# Premiere Pro Vorschau funktioniert nicht



## netnic (25. August 2004)

Hallo,

Ich hab da ein großes Problem mit Premiere.

Also immer wenn ich Videos (MPEG) in die Timeline einfüge und mir diese dann im Vorschaufenster ansehen möchte passiert folgendes:
1: TEile des sichtbaren Viedeos wiederholen sich (so eine Art mehrmals abspielen einer stelle, was man auch als ruckeln bezeichnen kann)
2: Die Musik, Ton etc. laufen normal weiter

Soweit ich das sehe funktioniert es mit mov's einwandfrei...
Was kann ich tun?

An den Reccourcen sicher nicht, da ich einen AMD Athlon XP 2400+ und 512mb Ram.

Vielen Dank im Vorraus!


----------



## meta_grafix (25. August 2004)

Moin,

ohne zusätzliches PluIn (z.B. von MainConcept) kann Premiere kein MPEG schneiden, ist dafür auch nicht gedacht. 

Bye


----------



## netnic (25. August 2004)

Wofür ist es dann gedacht?

Zum Kartoffeln schälen?

Egal,

verändert so ein Plugin die Benutzeroberfläche, oder ist es nur für die Software erforderlich?

::::

■ **Aufgaben zur Übung**:
1. Welchen Prozessor nennt netnic im Thread zur Premiere-Vorschau?
2. Gib aus dem Thread zur Premiere-Vorschau einen Abschnitt wortgetreu wieder: Fang bei den Worten „Ich hab da ein“ an und hör nach „kann ich tun?“ auf.

::::

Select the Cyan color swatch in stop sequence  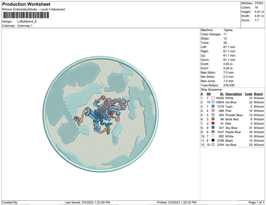[x=213, y=107]
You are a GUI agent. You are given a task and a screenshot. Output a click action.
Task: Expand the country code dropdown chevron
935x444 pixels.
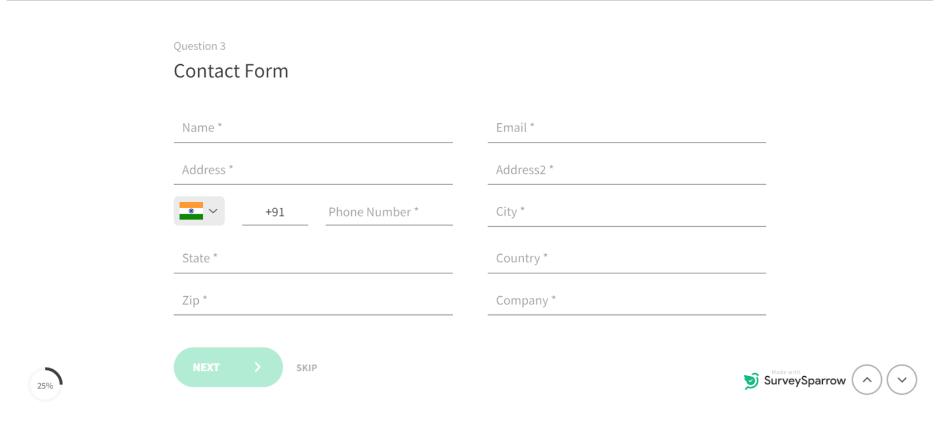213,211
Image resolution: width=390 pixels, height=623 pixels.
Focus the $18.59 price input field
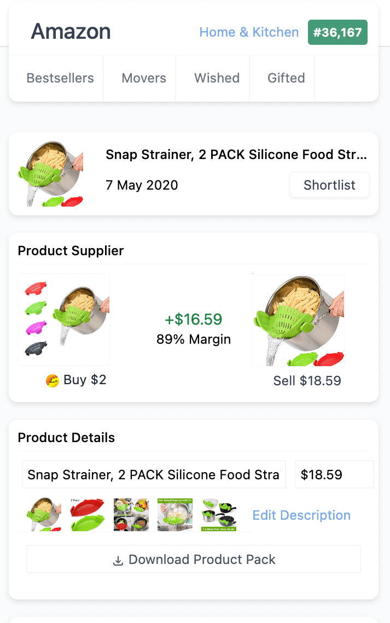pyautogui.click(x=334, y=474)
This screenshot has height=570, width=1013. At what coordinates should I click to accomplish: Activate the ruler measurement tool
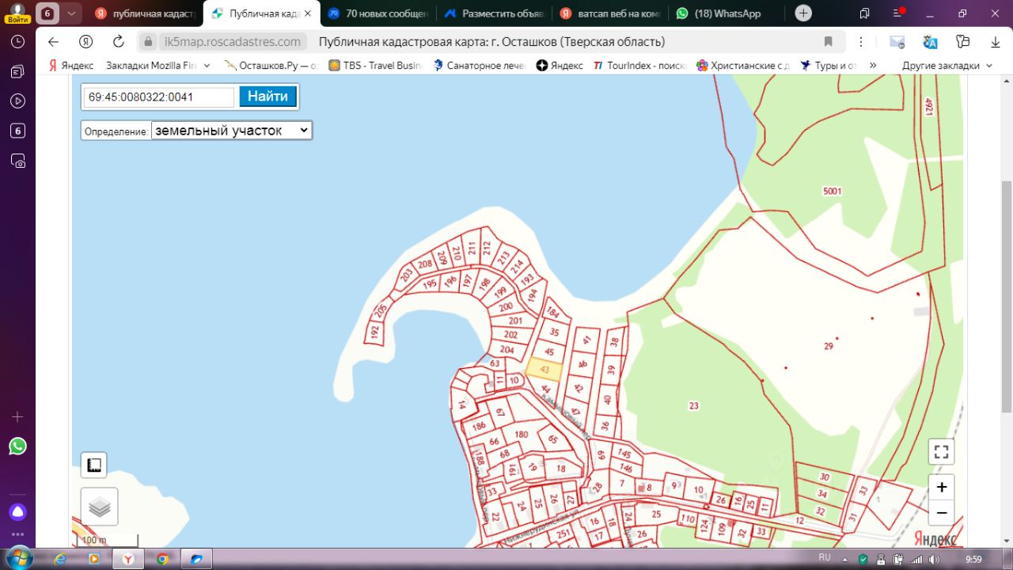pos(94,466)
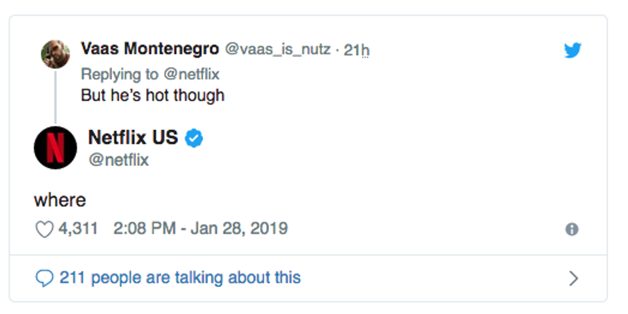628x314 pixels.
Task: View 211 people are talking about this
Action: (x=179, y=277)

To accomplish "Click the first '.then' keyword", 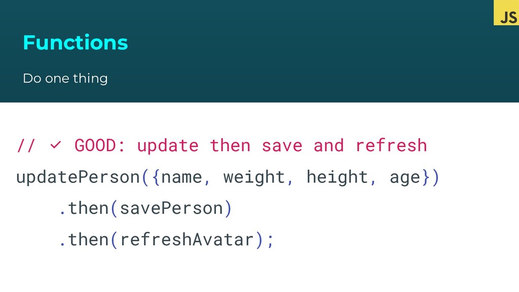I will (84, 208).
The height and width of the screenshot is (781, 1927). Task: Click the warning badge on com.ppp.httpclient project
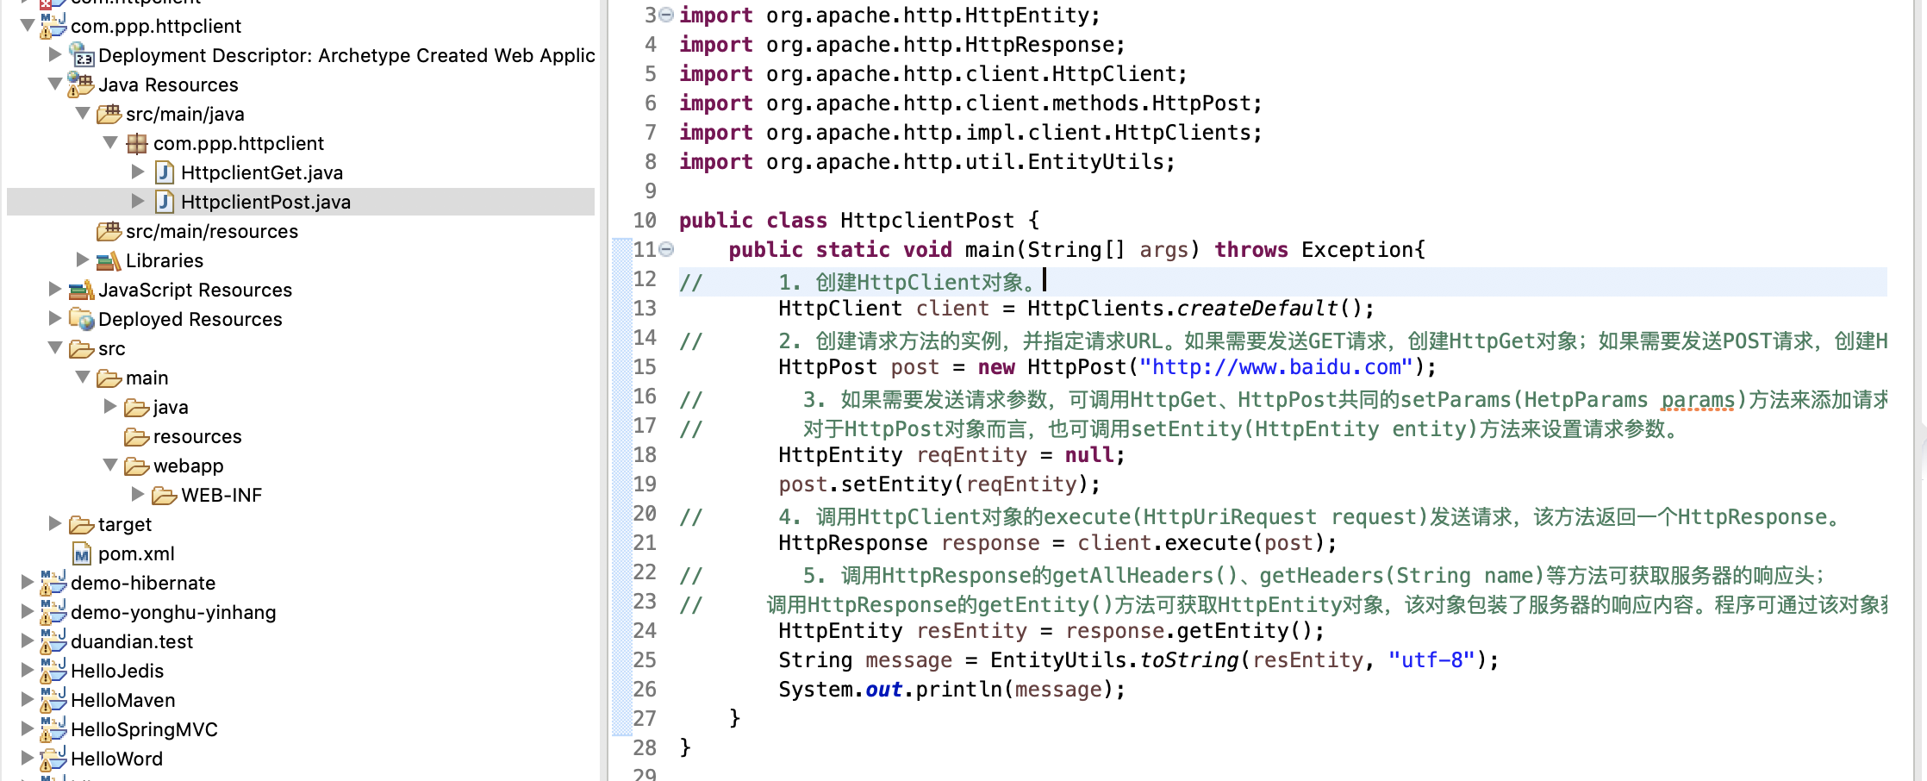tap(47, 34)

::::

■ **Die Lösungen**:
1. Einen AMD Athlon XP 2400+.

2.
Ich hab da ein großes Problem mit Premiere.

Also immer wenn ich Videos (MPEG) in die Timeline einfüge und mir diese dann im Vorschaufenster ansehen möchte passiert folgendes:
1: TEile des sichtbaren Viedeos wiederholen sich (so eine Art mehrmals abspielen einer stelle, was man auch als ruckeln bezeichnen kann)
2: Die Musik, Ton etc. laufen normal weiter

Soweit ich das sehe funktioniert es mit mov's einwandfrei...
Was kann ich tun?